• **Extract provided**
* BEGIN *
Scripture readings: Numbers 13:1-2, 13:17-14:4; Deuteronomy 30:11-20
Around the Palouse River, September 2013 |
For many years when I was a kid, my family owned a 1957
Ford Ranch Wagon. It was a station wagon with an extra seat that could be
folded up in the back. At first it was our only car.
When my mom learned to drive it became our second
car. It became the car my dad drove to work.
When I got my driver’s license it became my car. By
that time it shimmied a lot, if I drove it fast. So I didn’t drive very fast in
those days. I make up for that now.
While the car was still good enough for adults to
drive, it was our family outing car. When my Uncle Don and Aunt Joyce came over with our three cousins, we could
squeeze all ten of us into that car. We would go for picnics and sight-seeing
together, and we would sing while we drove.
C
G7I love to go a-wandering along the mountain track
C G7 C
And as I go I love to sing, my knapsack on my back
C G7 C G7 C
Chorus: valderi, valdera, valderi, valder ha-ha-ha-ha-ha-ha
G7 C F G7 C
valderi, valdera, my knapsack on my back.
(By Friedrich-Wilhelm Moller)
It’s
a song about a happy person who hopes to wander until the day they die. “Oh may
I always laugh and sing, beneath God’s clear blue sky.” It’s a happy song. It’s
a song about the love of God’s creation, the love of people, and the love of
life.
When
my family sang this song we were in the same good spirits. We were loving life.
We were lively. We were happy wanderers.
In
our reading from Deuteronomy, God tells his people to choose life. “See, I set
before you today life and good, death and evil (or life and prosperity, death
and destruction).” “Now choose life.” (Deut. 30:15, 19)
He
means life with God: life that leans on the covenant and the promises of God; a
life of love with God. The truth is that the other kind of life is not truly
life; not fully alive. To choose something other than a life of love with God
is to choose death.
The
danger that God’s people were in was that they were not happy wanderers. They
had not truly chosen life.
Yet
they were on the brink of entering the Promised Land. It was the land where
they would have the freedom to live fully as the people who were faithfully loved
by God. But they wanted something else.
They
were loved by God, but they weren’t happy with God; at least not unless they
could change him into the kind of God they wanted him to be. This is part of
the reason why, all the way to the Promised Land, and all through their long
detours, they were not happy wanderers.
* END *
• **Material**
* BEGIN *
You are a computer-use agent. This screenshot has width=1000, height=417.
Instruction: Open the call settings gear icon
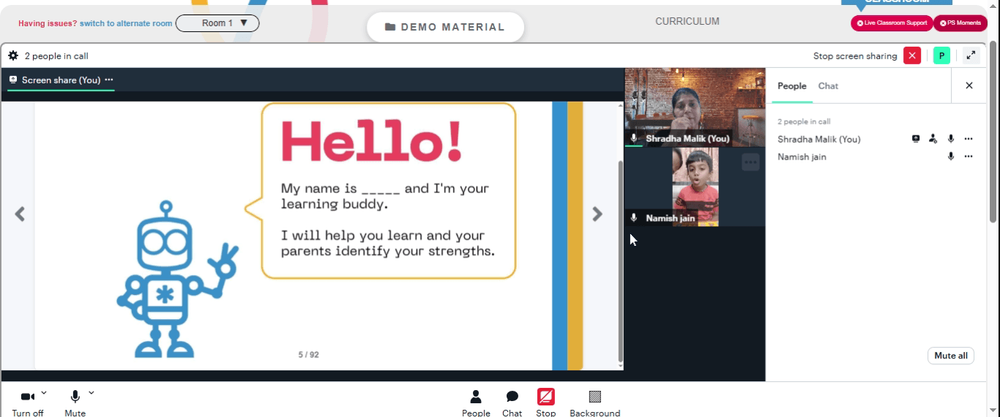13,55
* END *
• **Written exercise**
According to the sermon, what car did the family own for many years? The lines have no connection to the sermon.

• **Task solution**
A 1957 Ford Ranch Wagon.